§ **DIRECTIONS FOR THIS TASK**
Extract the text of every entry below exactly; leave images out.

§ **DATA FOR REVIEW**
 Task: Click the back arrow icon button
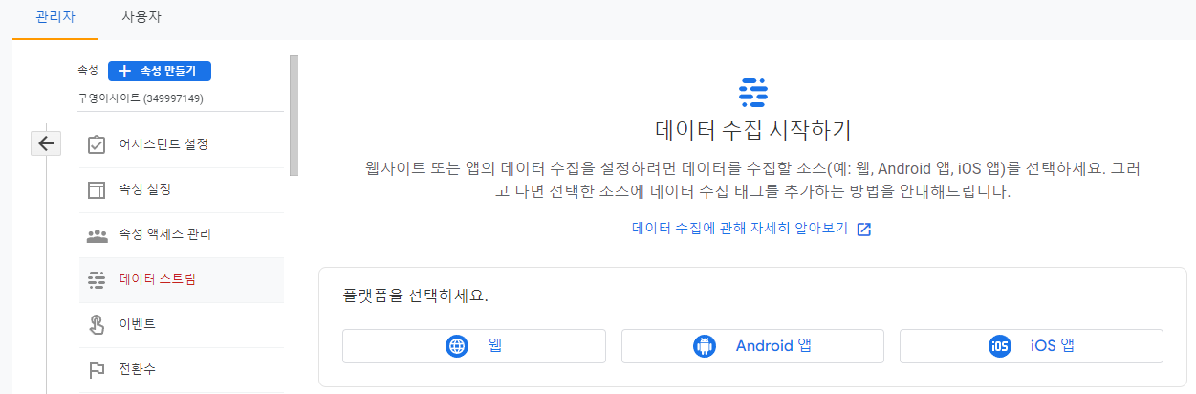click(46, 143)
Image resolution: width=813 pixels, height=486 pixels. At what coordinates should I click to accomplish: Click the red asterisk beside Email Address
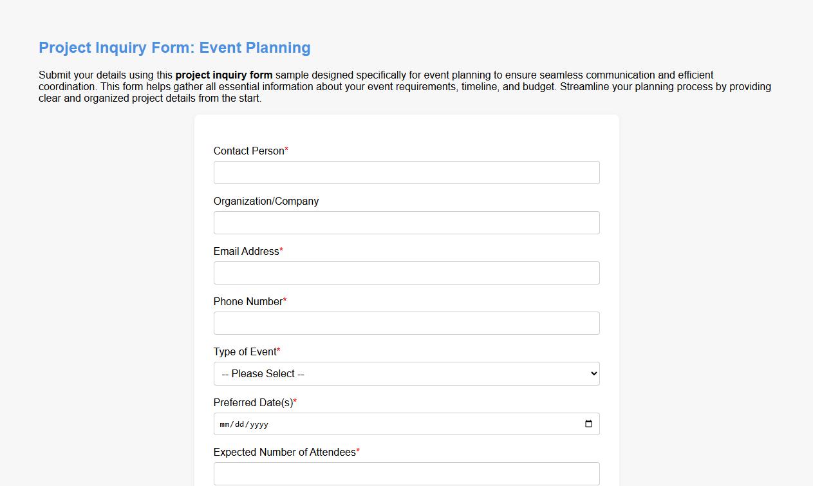click(281, 250)
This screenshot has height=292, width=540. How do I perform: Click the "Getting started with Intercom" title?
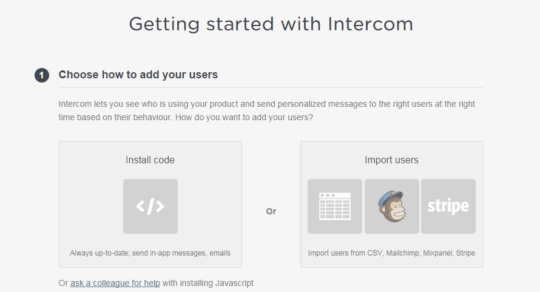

§ **RESPONSE AREA**
 Task: Click the back arrow icon button
click(46, 143)
Image resolution: width=813 pixels, height=486 pixels. At what coordinates should I click to accomplish: Click the red asterisk beside Email Address
click(281, 250)
This screenshot has height=292, width=540. How do I perform: Click the "Getting started with Intercom" title?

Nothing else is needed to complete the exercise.